## EXCERPT PROVIDED
*** Block opens ***

Business Structure and Financial Statements

Business Structure and Financial Statements

Any person can start a business, but they must do so responsibly to have a better shot to success. One of the most important to be considered is the business structure. An understanding of all the available options and their respective impacts is very vital for any start-up business. Apart from the business structure, financial statements are also necessary to track the financial capability of the company. It is also a way of keeping records of the firm’s assets and income generating activities. This paper will focus on the specific details regarding the business structure and financial statements.

Legal Categories of an Organization: Tax-Related Advantages and Disadvantages

There are three main legal categories of business organisations: corporations, sole proprietorship, and partnership. A sole proprietorship is one who owned and ran by one person. The owner is the final decision maker, and he or she has all the powers to make whatever changes they want within the business. A partnership, on the other hand, is a business that has two or more people. , and they are also responsible for deciding their roles within the firm. Some of the factors considered while distributing the functions include the amount invested and the skill-set of each. As such, it is essential for every partner to have a lawyer present to help them make reasonable decisions and provide solutions for any future disputes. The final category is corporations which entail those businesses that have very many shareholders. It is the most complex category to start and run as it has very many requirements.

*** Block closes ***

## DATA SECTION

*** Block opens ***

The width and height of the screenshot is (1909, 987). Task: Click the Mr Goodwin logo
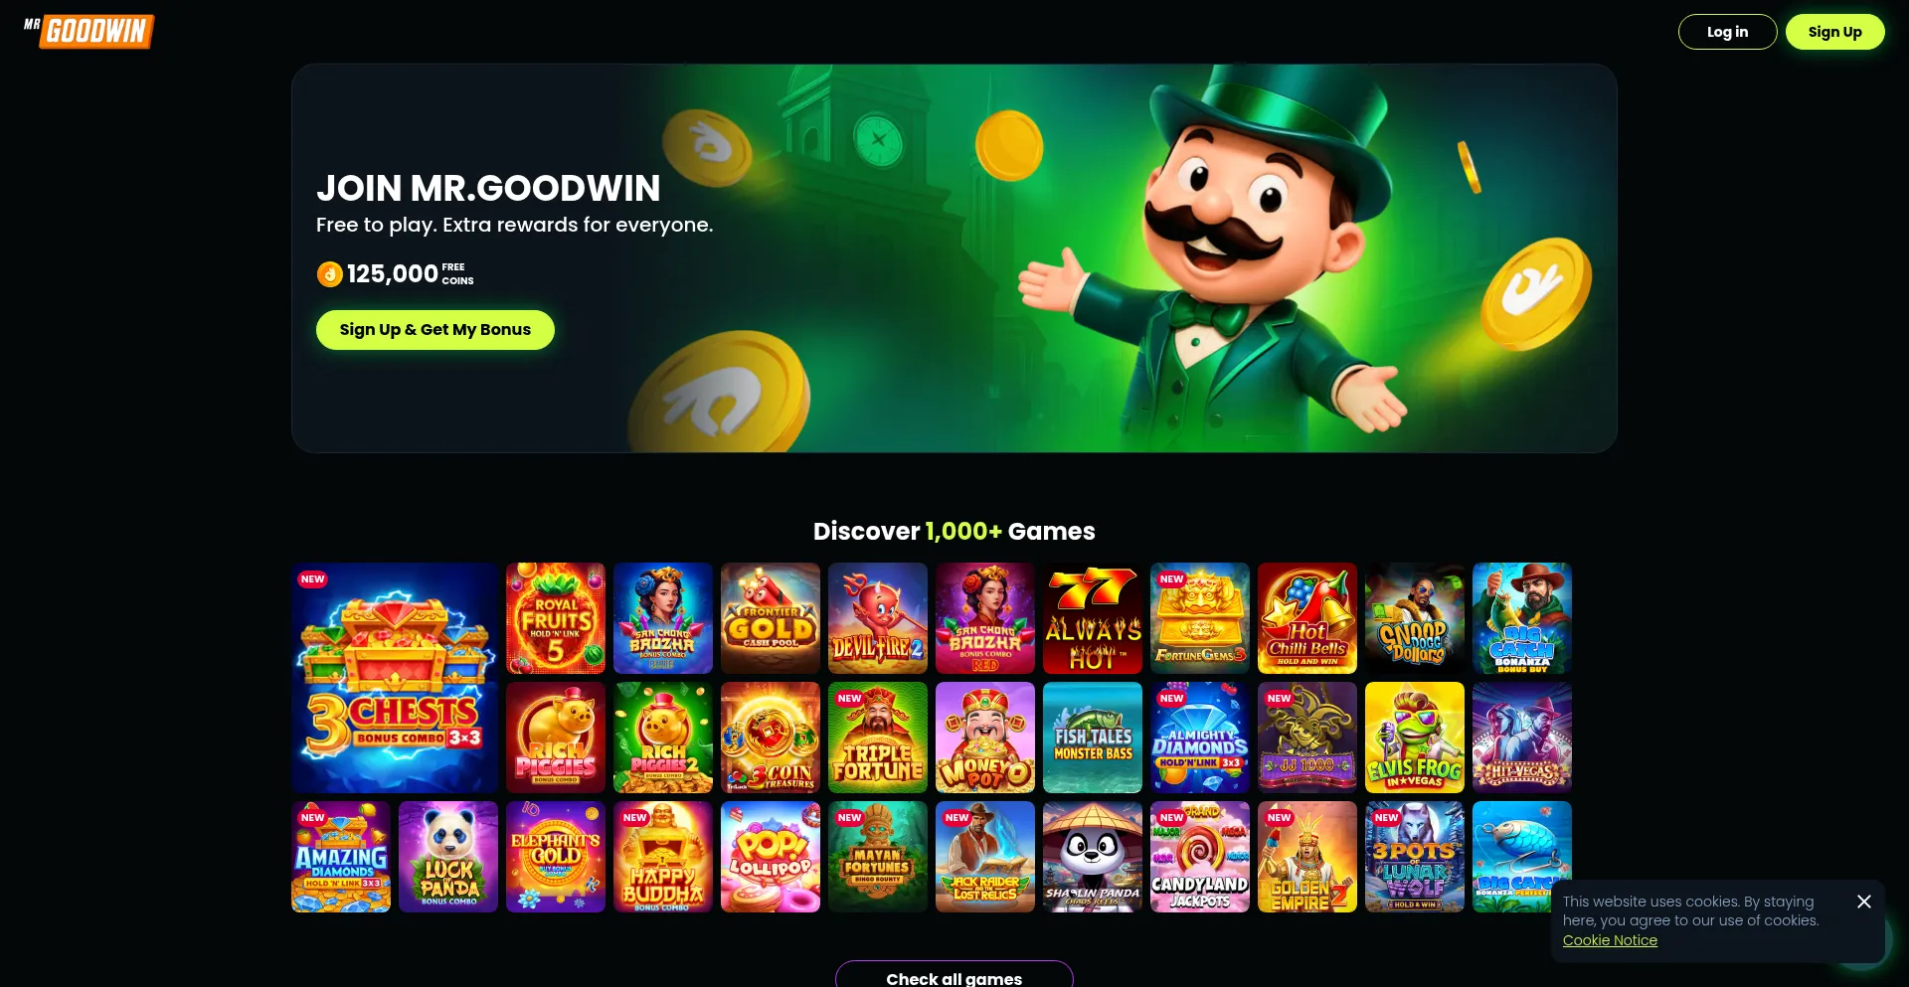[88, 31]
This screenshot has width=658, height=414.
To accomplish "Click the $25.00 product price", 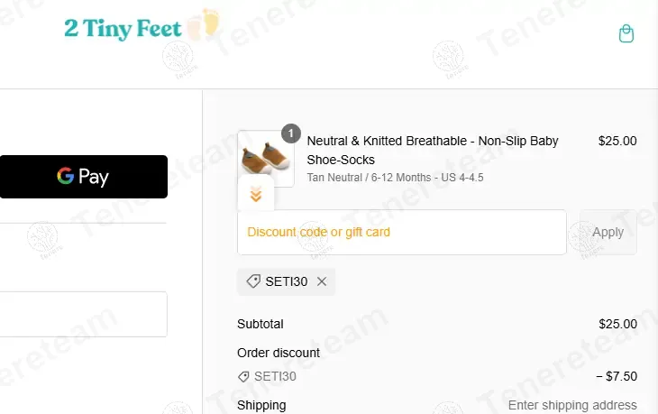I will (617, 141).
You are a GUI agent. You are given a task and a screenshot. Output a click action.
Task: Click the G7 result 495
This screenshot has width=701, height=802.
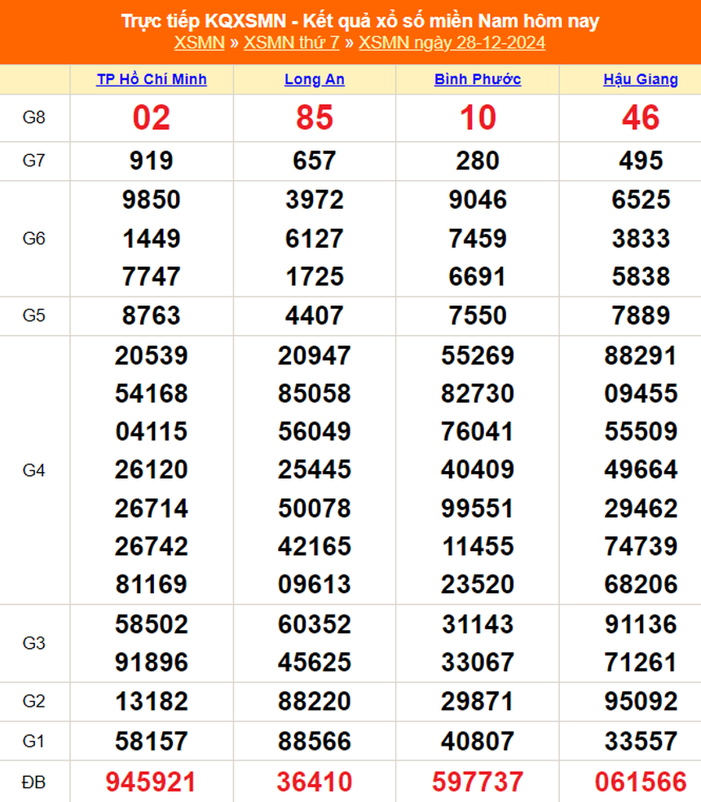pos(641,161)
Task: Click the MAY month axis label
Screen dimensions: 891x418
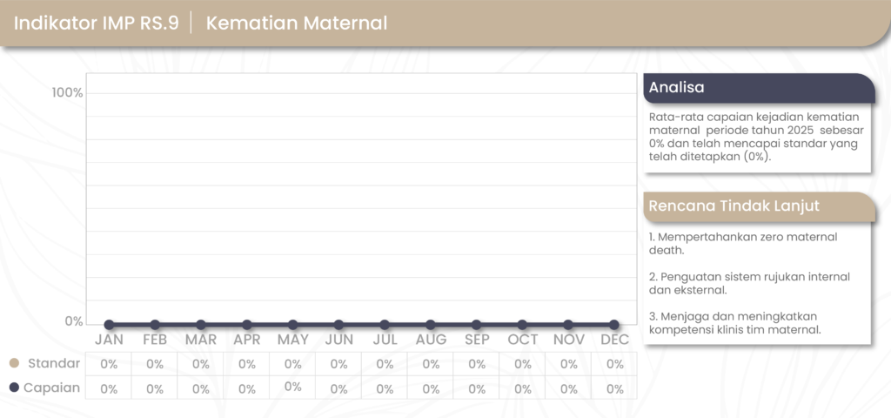Action: [293, 340]
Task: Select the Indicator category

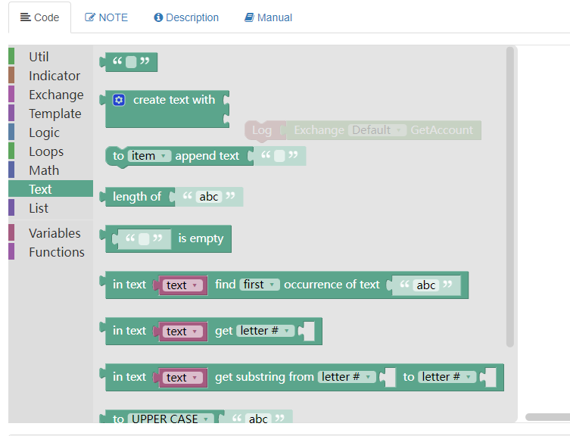Action: tap(54, 76)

*** Block closes ***

## EXERCISE PROMPT
In the text on business structure and financial statements, rewrite the paragraph beginning "Any person can start a business" as a short bulleted list that keeps its main facts.

## TASK OUTPUT
- Anyone can start a business, but doing so responsibly gives a better chance of success.
- Business structure is one of the most important considerations, and a start-up needs to understand all the available options and their impacts.
- Financial statements are also needed to track the company's financial capability.
- They also keep records of the firm's assets and income-generating activities.
- The paper focuses on the details of business structure and financial statements.